Not overruled or negatively treated on appealinfoCoverage
United States Court of Appeals, Third CircuitNov 8, 2007
253 Fed. Appx. 247 (3d Cir. 2007)

Nos. 06-3456, 06-3503.

Submitted Under Third Circuit L.A.R. 34.1(a) November 1, 2007.

Filed November 8, 2007.

Appeal from the United States District Court for the Western District of Pennsylvania, (D.C. Crim No. 05-cr-00310), District Judge: Honorable Gustave Diamond.

Robert L. Eberhardt, Laura S. Irwin, Office of United States Attorney, for Appellee.

Derwin Rushing, Pittsburgh, PA, for Appellant.

Before: RENDELL, WEIS and NYGAARD, Circuit Judges.


WEIS, Circuit Judge.

Defendants Walker and Schenck were convicted of bank robbery in violation of 18 U.S.C. § 2113(a). Their appeals have been consolidated. Schenck was sentenced to 70 months incarceration and Walker to 57 months.

On September 2, 2005, Schenck entered a bank and handed the teller a plastic bag along with a note stating, "Put all money in the bag nobody will get hurt or you die." After the teller handed him some money, Schenck left the bank and handed the money to Walker, who had been waiting outside.

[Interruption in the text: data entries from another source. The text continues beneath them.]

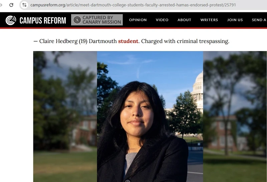Click the SEND A navigation item
Image resolution: width=267 pixels, height=182 pixels.
tap(259, 20)
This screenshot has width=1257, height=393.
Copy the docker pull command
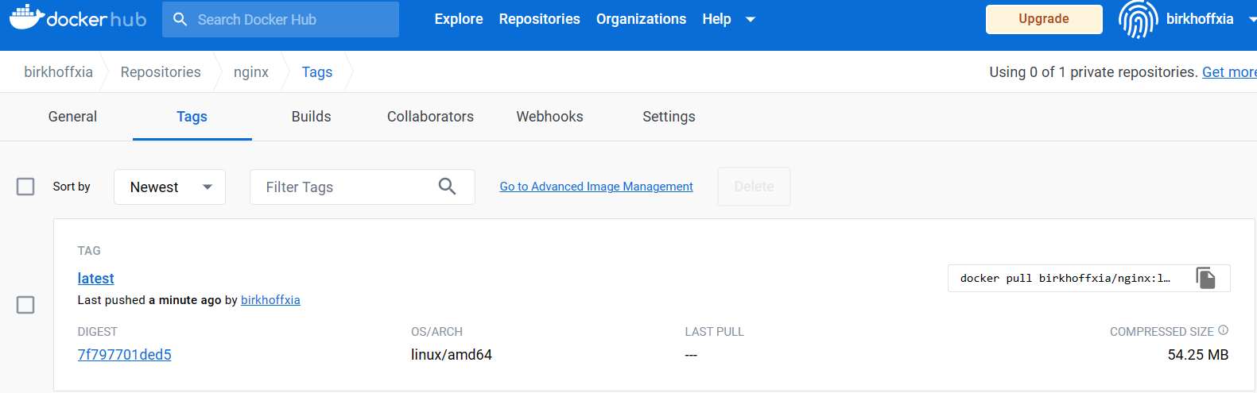1205,278
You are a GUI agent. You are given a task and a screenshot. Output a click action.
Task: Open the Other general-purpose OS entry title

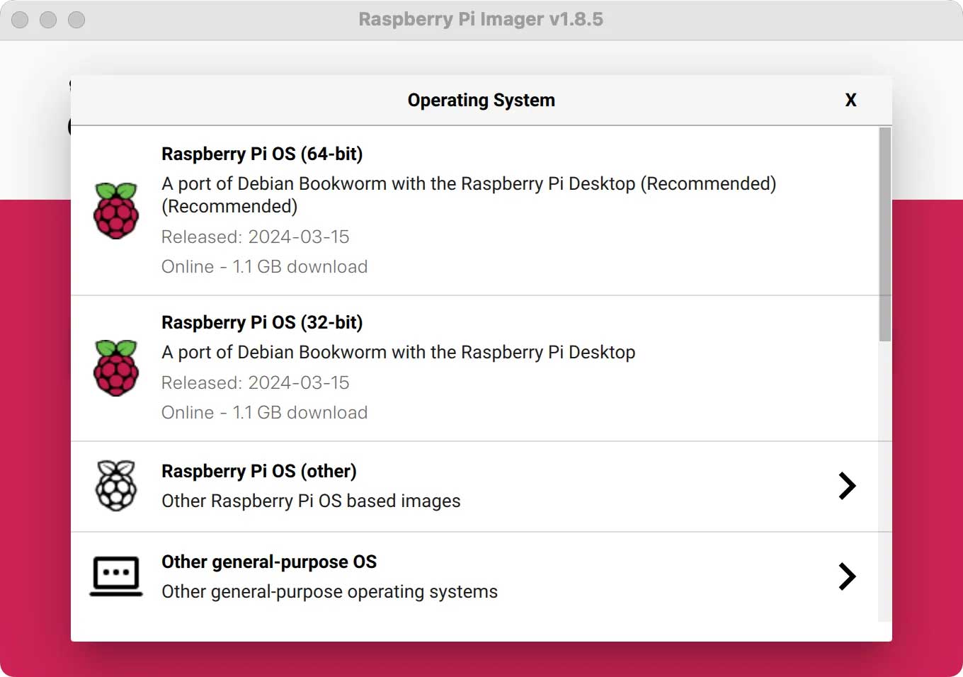[269, 562]
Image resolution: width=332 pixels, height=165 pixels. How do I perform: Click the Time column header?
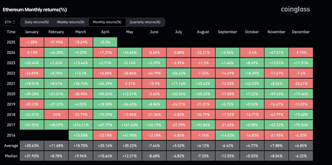(x=11, y=32)
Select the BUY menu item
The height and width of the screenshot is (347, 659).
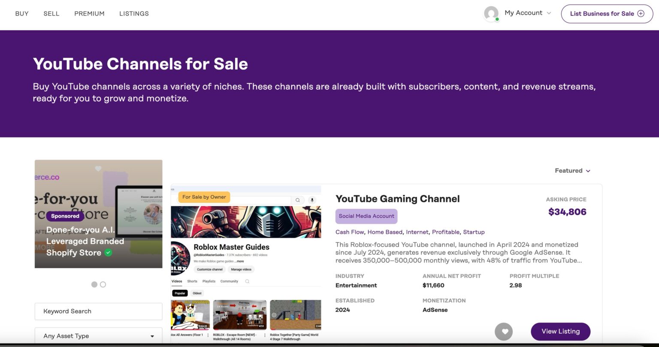click(21, 13)
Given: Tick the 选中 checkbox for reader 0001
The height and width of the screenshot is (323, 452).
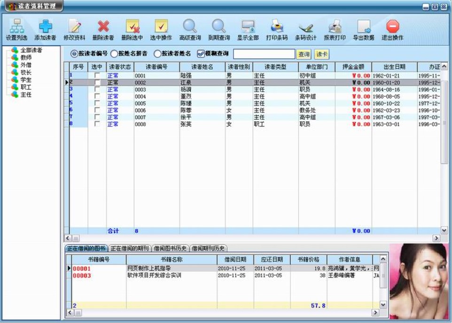Looking at the screenshot, I should click(x=97, y=75).
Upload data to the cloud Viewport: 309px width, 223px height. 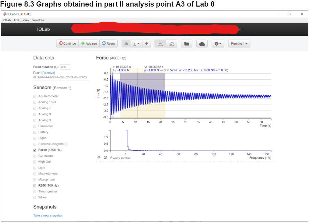tap(202, 43)
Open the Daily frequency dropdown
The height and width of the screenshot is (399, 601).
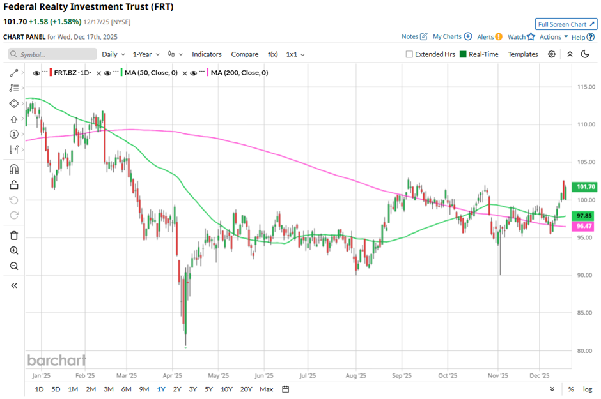pyautogui.click(x=113, y=54)
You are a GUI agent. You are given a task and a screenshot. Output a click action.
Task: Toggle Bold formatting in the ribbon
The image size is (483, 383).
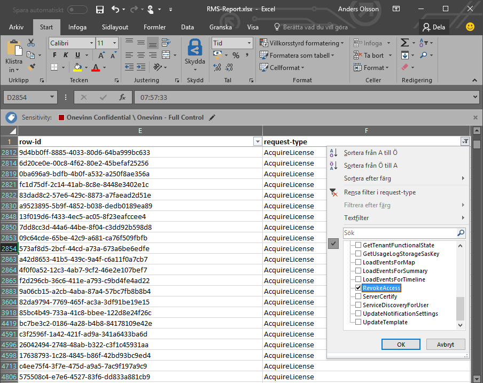(x=54, y=56)
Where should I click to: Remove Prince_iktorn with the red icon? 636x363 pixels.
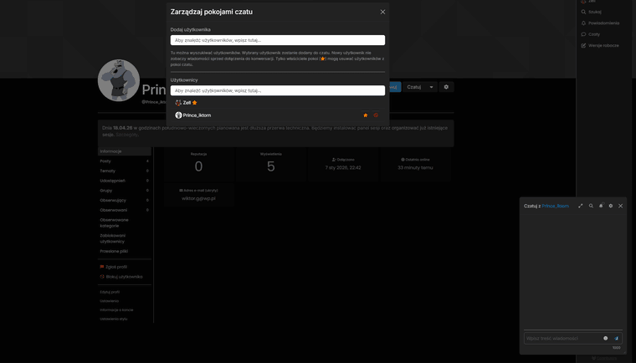(x=376, y=115)
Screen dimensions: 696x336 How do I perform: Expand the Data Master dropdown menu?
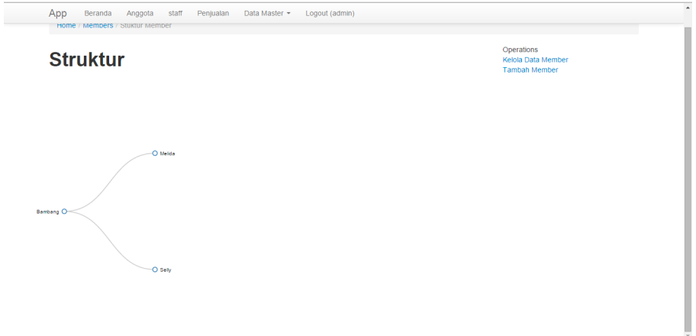(x=266, y=13)
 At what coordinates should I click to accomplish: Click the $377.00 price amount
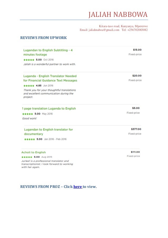tap(136, 129)
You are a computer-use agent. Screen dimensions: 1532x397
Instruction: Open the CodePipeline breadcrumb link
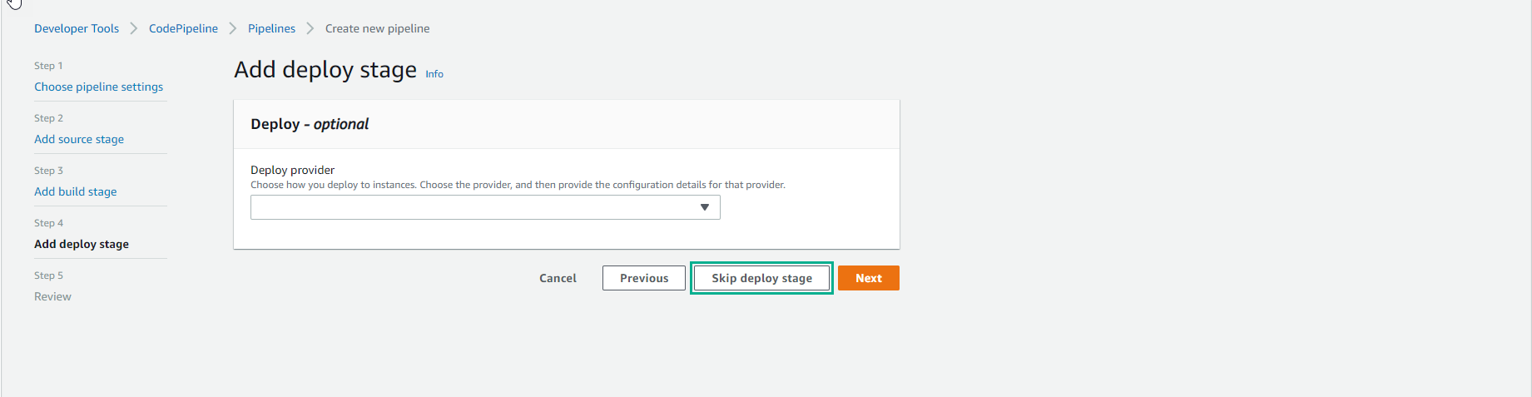183,28
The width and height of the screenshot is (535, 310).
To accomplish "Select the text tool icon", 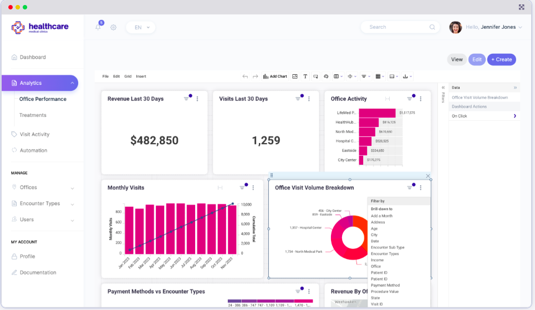I will (305, 77).
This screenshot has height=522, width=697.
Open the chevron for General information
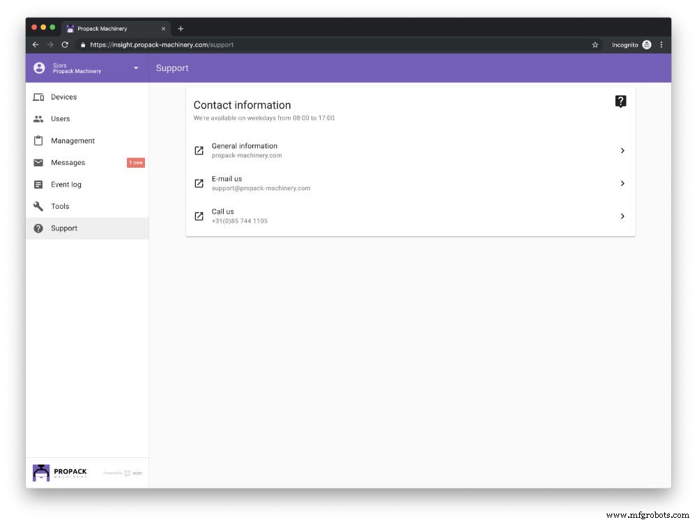pos(622,151)
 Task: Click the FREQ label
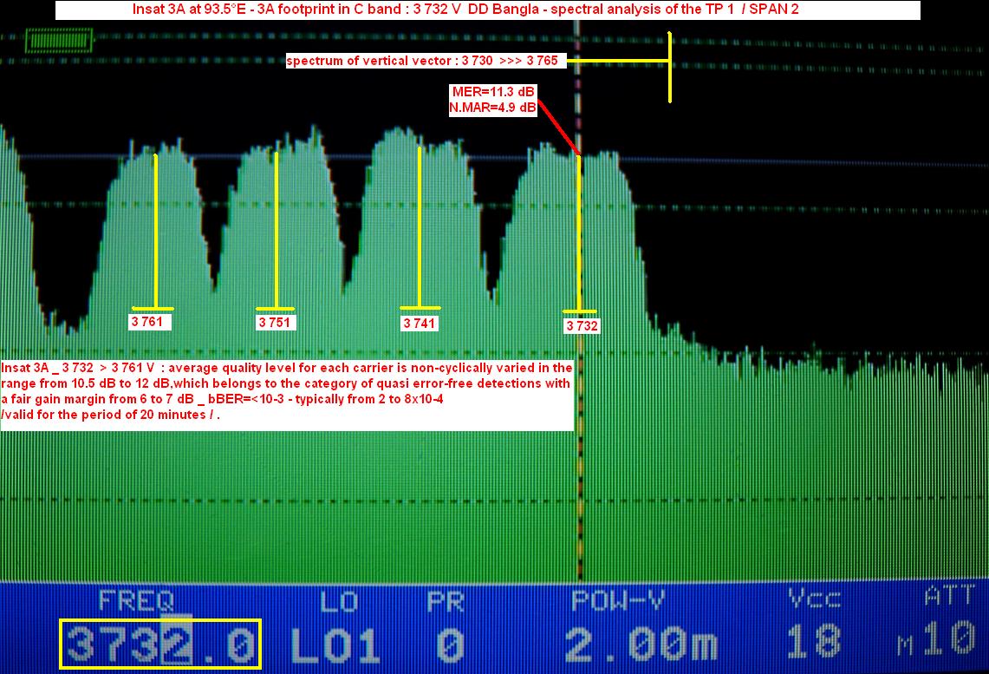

The two then split up in an effort to foil any pursuit.

In calculating the applicable Guidelines range for both defendants, the District Court added a two point enhancement under U.S.S.G. § 2B3.1(b)(2)(F) for a threat of death. Defendants appeal only the threat of death enhancement. They argue that a reasonable person would not be put in fear of death by the demand note because Schenck was "visibly intoxicated and noticeably homeless" and that their argument is supported by the teller's testimony that she did not really believe that Schenck's demand was real. We conclude that the District Court did not err in its ruling.

We have held that the test for application of the threat of death enhancement is the effect on a reasonable person. See United States v. Thomas, 327 F.3d 253, 255 (3d Cir. 2003). The teller's response is irrelevant because this is an objective, rather than a subjective, standard. Under the facts here, the District Court did not err in concluding that a reasonable person in the teller's position would believe her life was threatened. The argument that Schenck was visibly intoxicated and harmless was just that — mere argument. No evidence to this effect was produced.

Accordingly, the judgment of the District Court will be affirmed.